*WHAT YOU WILL DO:*
A. Write out the passage of the Clearview AI article from "Facial recognition technology" to "it has collected.".
B. Answer these questions from the Clearview AI article:
(i) At which company is Ryan Daws a senior editor?
(ii) About how many searches has Clearview AI run for US police?
(iii) According to the article, what does Clearview AI's technology let law enforcement upload?
C. Carry on the Clearview AI article from the point where it stops.

*EXCERPT TO READ:*
——

Clearview AI used by US police for almost 1M searches

Ryan Daws is a senior editor at TechForge Media, with a seasoned background spanning over a decade in tech journalism. His expertise lies in identifying the latest technological trends, dissecting complex topics, and weaving compelling narratives around the most cutting-edge developments. His articles and interviews with leading industry figures have gained him recognition as a key influencer by organisations such as Onalytica. Publications under his stewardship have since gained recognition from leading analyst houses like Forrester for their performance. Find him on X (@gadget_ry) or Mastodon (@gadgetry@techhub.social)


Facial recognition firm Clearview AI has revealed that it has run almost a million searches for US police.

Facial recognition technology is a controversial topic, and for good reason. Clearview AI’s technology allows law enforcement to upload a photo of a suspect’s face and find matches in a database of billions of images it has collected.

——

*MATERIAL SHOWN:*

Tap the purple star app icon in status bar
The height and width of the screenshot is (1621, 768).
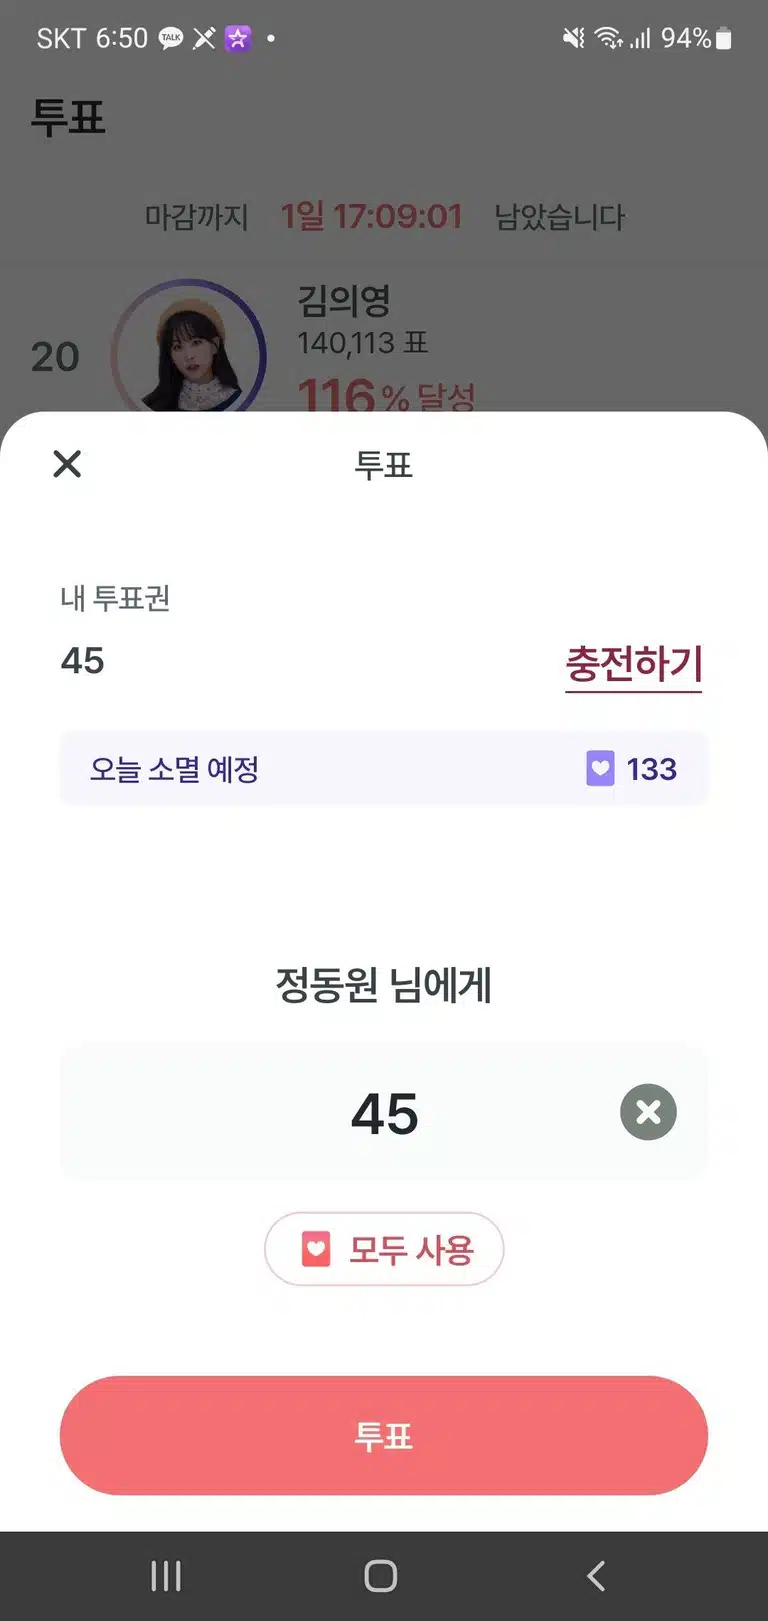pyautogui.click(x=238, y=39)
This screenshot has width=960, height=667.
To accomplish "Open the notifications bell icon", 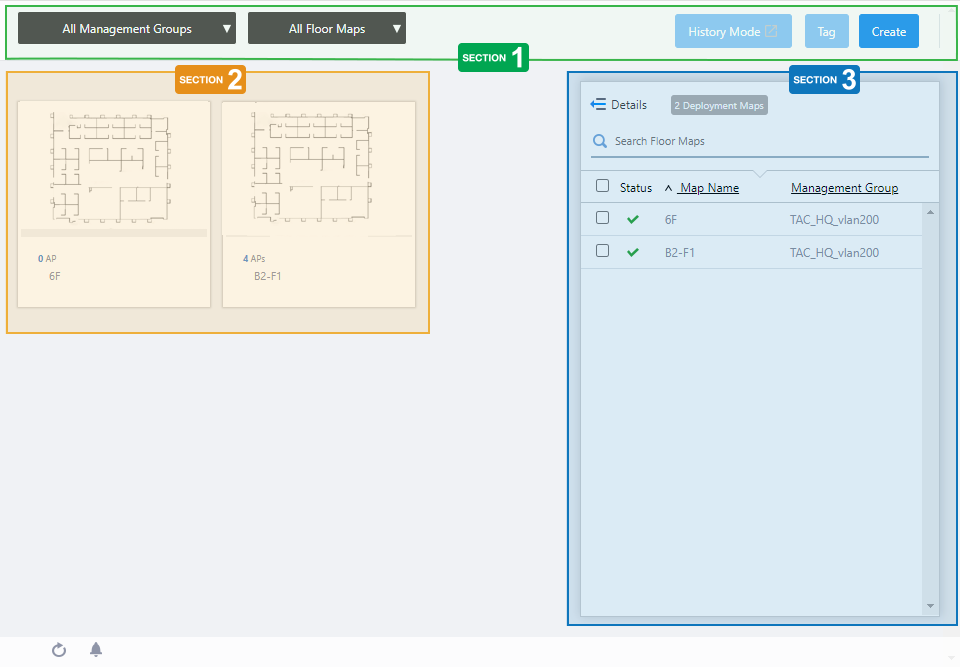I will pyautogui.click(x=96, y=650).
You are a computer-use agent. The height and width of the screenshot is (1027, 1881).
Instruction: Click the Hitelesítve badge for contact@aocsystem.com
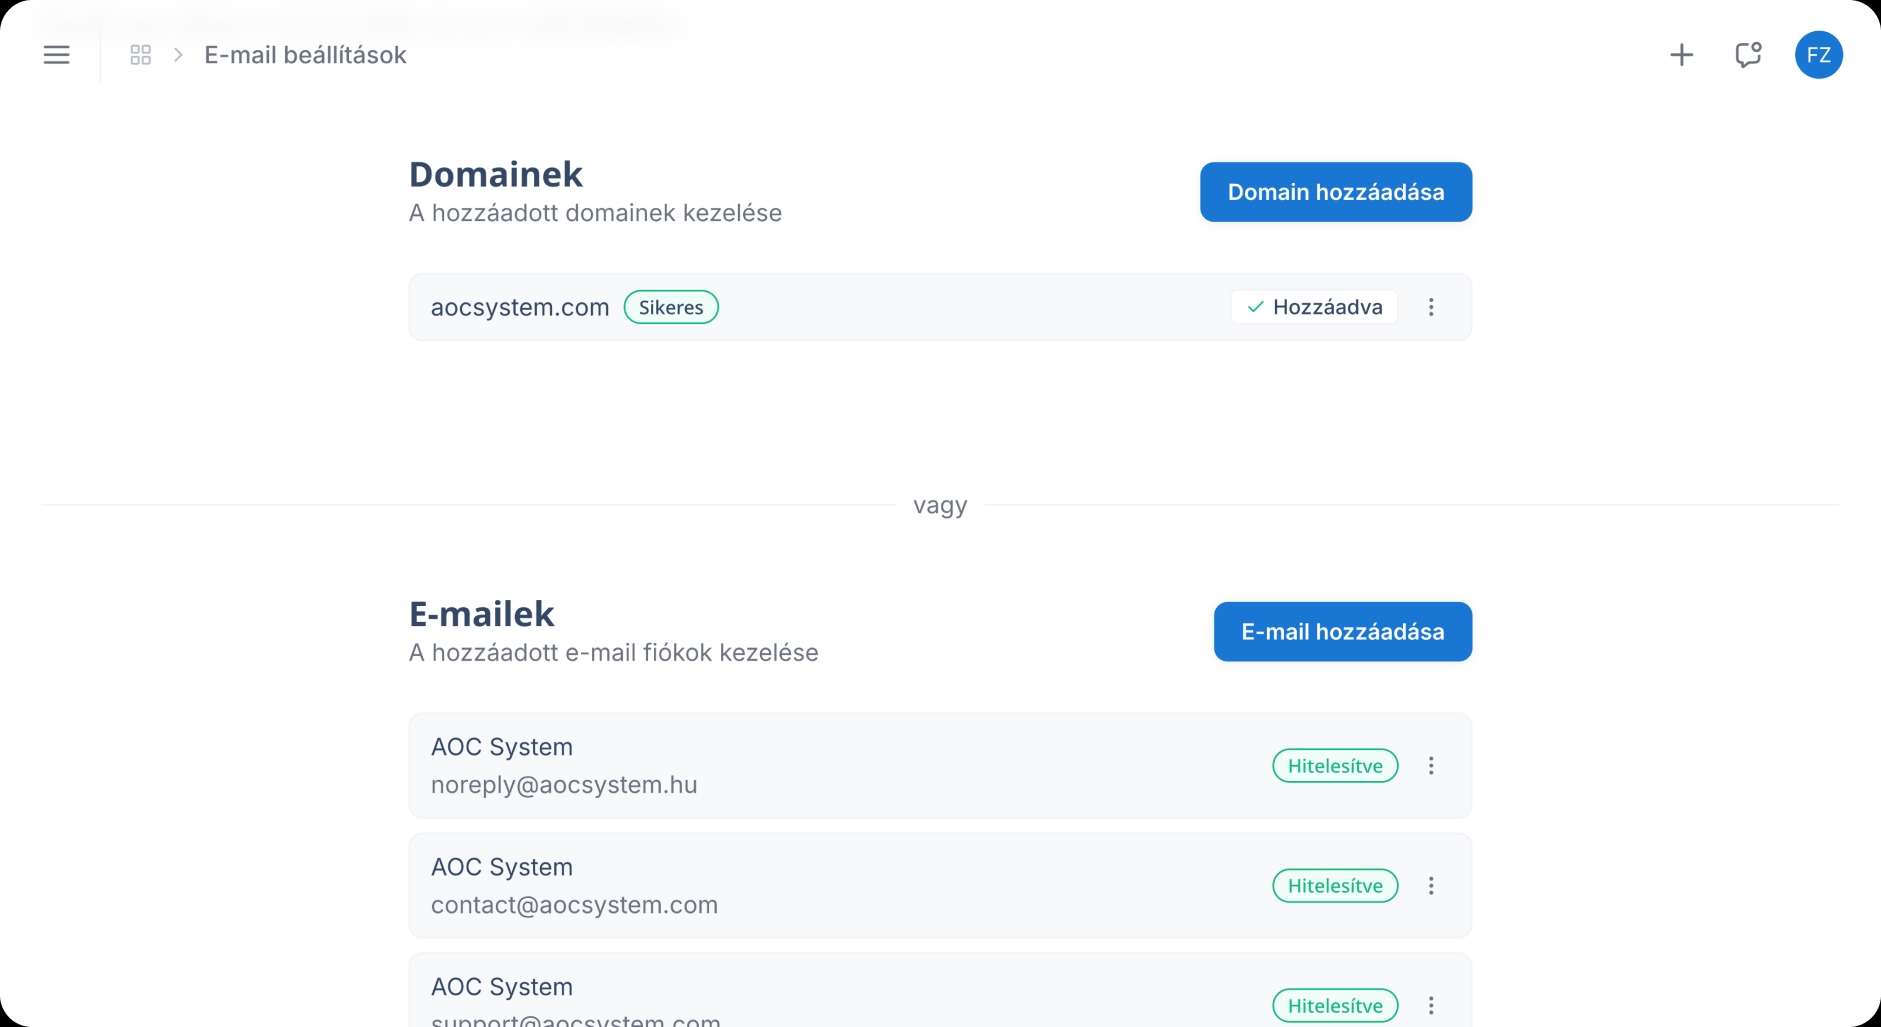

——

*EXPECTED RESPONSES:*
A.
Facial recognition technology is a controversial topic, and for good reason. Clearview AI’s technology allows law enforcement to upload a photo of a suspect’s face and find matches in a database of billions of images it has collected.

B.
(i) TechForge Media
(ii) Almost a million
(iii) A photo of a suspect's face

C.
Clearview AI CEO Hoan Ton-That disclosed in an interview with the BBC that the firm has scraped 30 billion images from platforms such as Facebook. The images were taken without the users’ permission.

The company has been repeatedly fined millions in Europe and Australia for breaches of privacy, but US police are still using its powerful software.

Matthew Guaragilia from the Electronic Frontier Foundation said that police use of Clearview puts everyone into a “perpetual police line-up.”

While the use of facial recognition by the police is often sold to the public as being used only for serious or violent crimes, Miami Police confirmed to the BBC that it uses Clearview AI’s software for every type of crime.

Miami’s Assistant Chief of Police Armando Aguilar said his team used Clearview AI’s system about 450 times a year, and that it had helped to solve several murders. 

However, there are numerous documented cases of mistaken identity using facial recognition by the police. Robert Williams, for example, was wrongfully arrested on his lawn in front of his family and held overnight in a “crowded and filthy” cell.

“The perils of face recognition technology are not hypothetical — study after study and real-life have already shown us its dangers,” explained Kate Ruane, Senior Legislative Counsel for the ACLU, following the reintroduction of the Facial Recognition and Biometric Technology Moratorium Act.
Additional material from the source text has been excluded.